Backup

2012-R2 ermöglicht ja ein Backup der Guest Rechner.

Die 2008-R2 Rechner können so nicht gesichert werden.

Seltsamerweise klappt es beim Mailserver.

Einstweilen sichere ich die entsprechenden virtuellen Festplatten (.vhd).

In Ubuntu muss ich noch die hyper-v Module laden, damit es reibungslos mit Hyper-V läuft.

Das Backup läuft jede Nacht auf ein regelmässig gewechseltes externes USB Laufwerk.

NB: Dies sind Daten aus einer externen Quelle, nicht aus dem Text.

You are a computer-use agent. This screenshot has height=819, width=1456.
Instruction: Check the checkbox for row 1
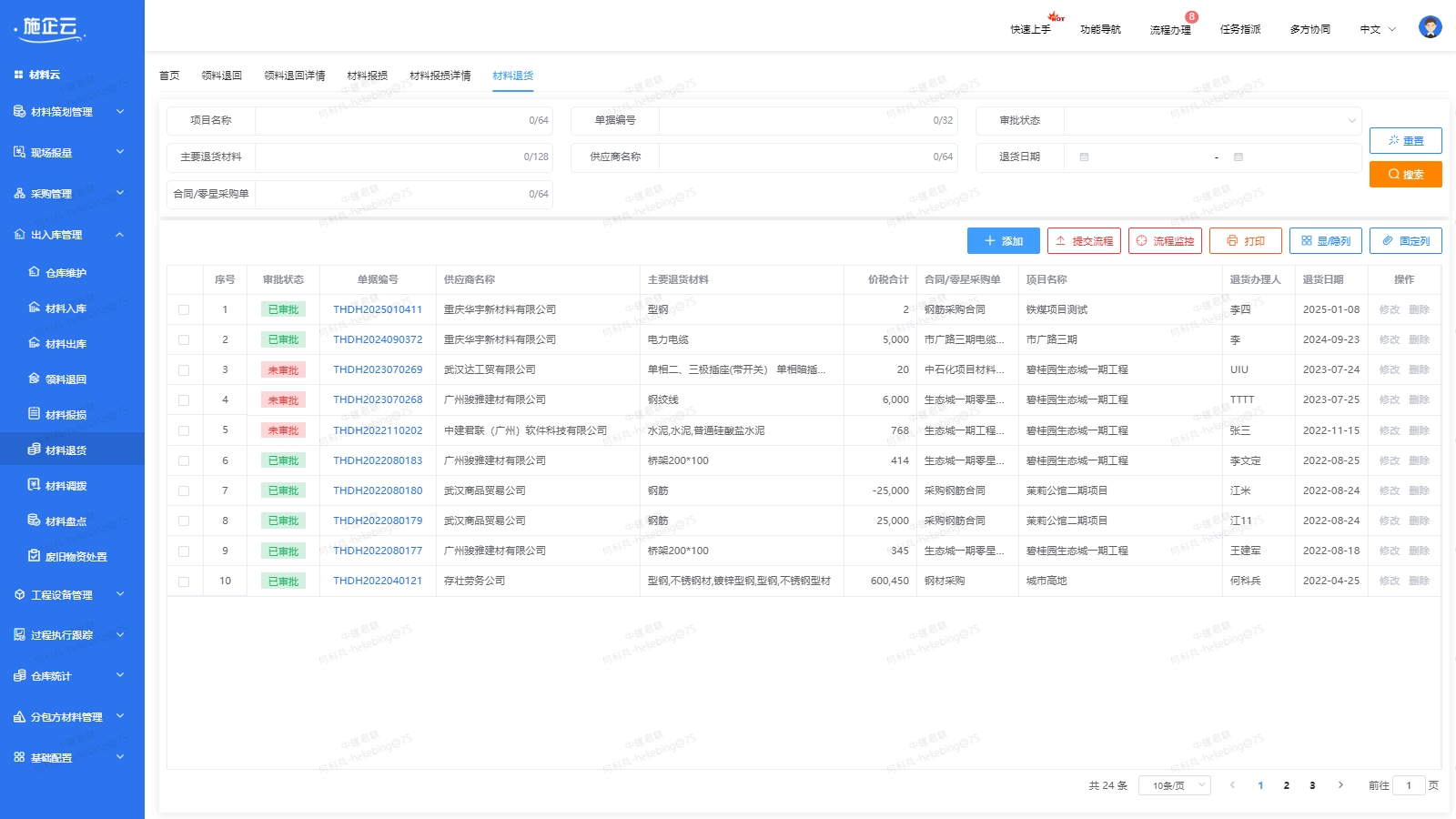coord(184,310)
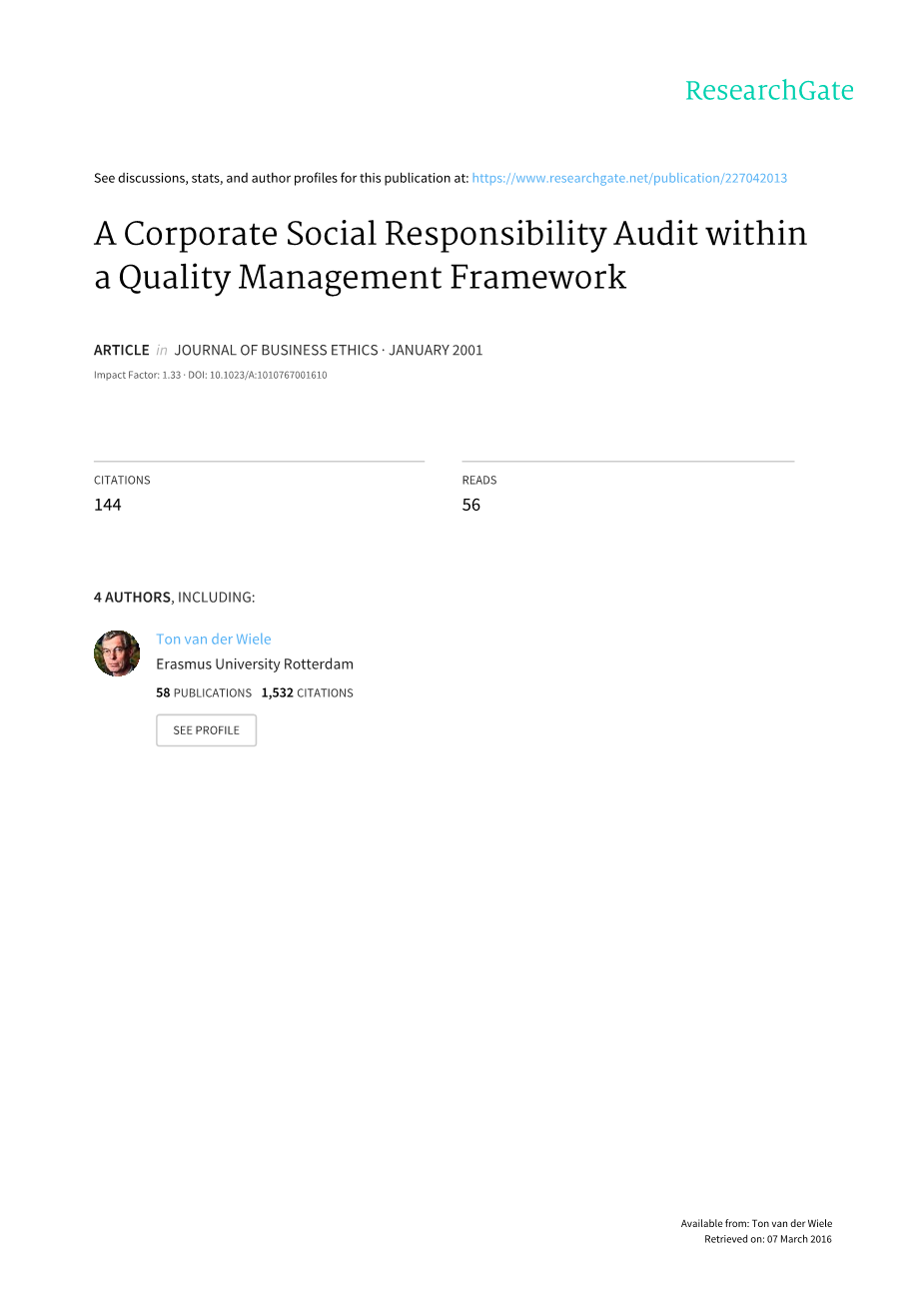Click the citations count 144
924x1308 pixels.
(108, 505)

Da das USB Laufwerk jetzt als Backup Medium formatiert wird, muss ich alle Medien, die ich nutze, als alternative Targets beim Backup hinzufügen. Das sind hier 12 + 3. Die Medien werden wöchentlich und monatlich gewechselt, da sie auch zur Archivierung dienen sollen. Ich muss noch  testen, ob ein Recovery auch funktioniert, falls alte Medien fehlen. Das Backup läuft nämlich erstaunlich schnell.

Import der virtuellen Rechner

Das schwierigste ist geschafft. Das Aufsetzen der Guest Rechner sollte ein Kinderspiel sein.

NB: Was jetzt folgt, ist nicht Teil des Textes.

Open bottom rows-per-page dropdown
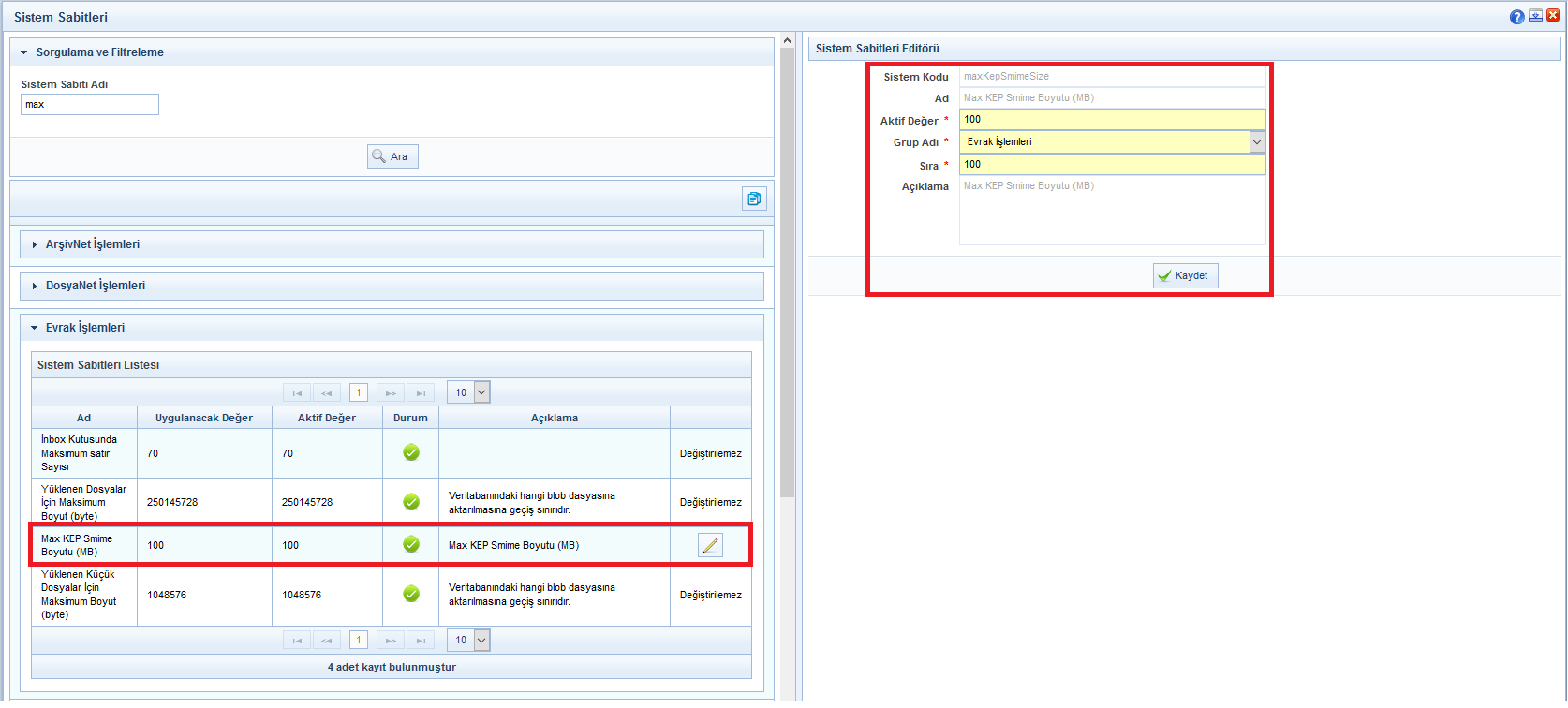coord(481,641)
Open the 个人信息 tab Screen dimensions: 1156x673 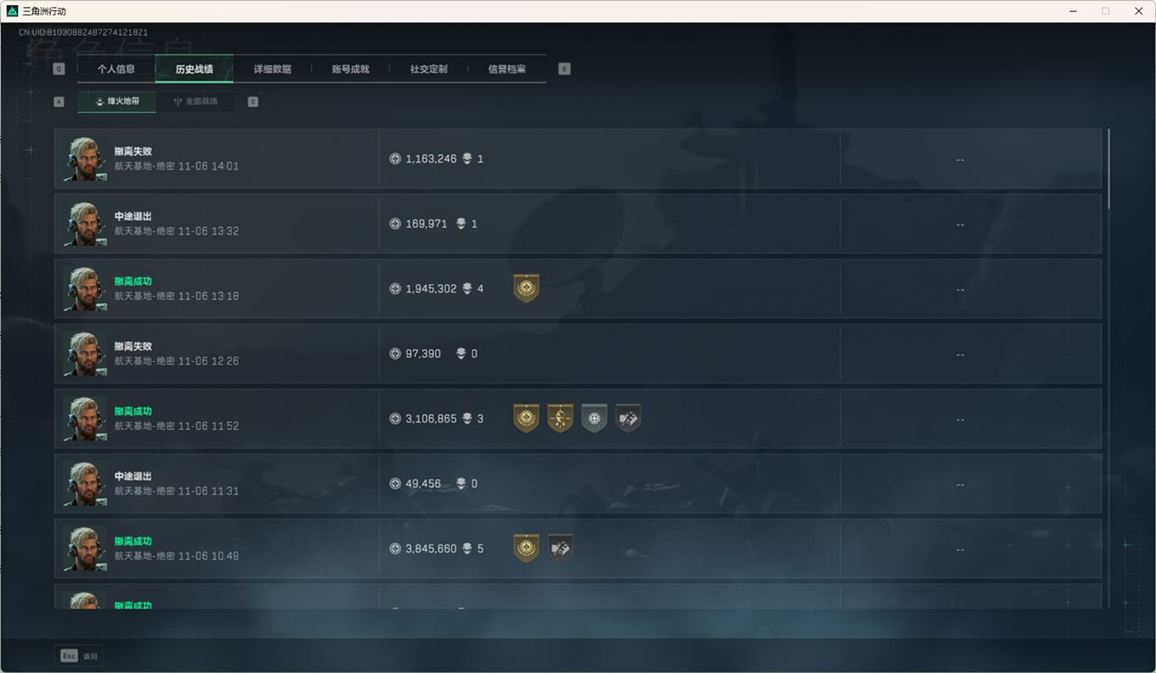coord(116,69)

Pustekuchen! Ein Import der mit 2008-R2 exportierten Rechner in 2012-R2 ist unmöglich!  Es gibt nur die Möglichkeit über Export von 2008-R2 nach Import in 2012, dann Export von 2012 nach Import in 2012-R2! Microsoft sucks!
Ich entscheide mich dafür, neue virtuelle Rechner mit den alten virtuellen Laufwerken (.vhd) anzulegen. Das funktioniert auch mit den Windows Rechnern, der Linux Rechner (Debian) startet aber gar nicht mehr. Damit ist mein Wochenende gelaufen, ich wollte eigentlich erst einmal nur den Hyper-V updaten.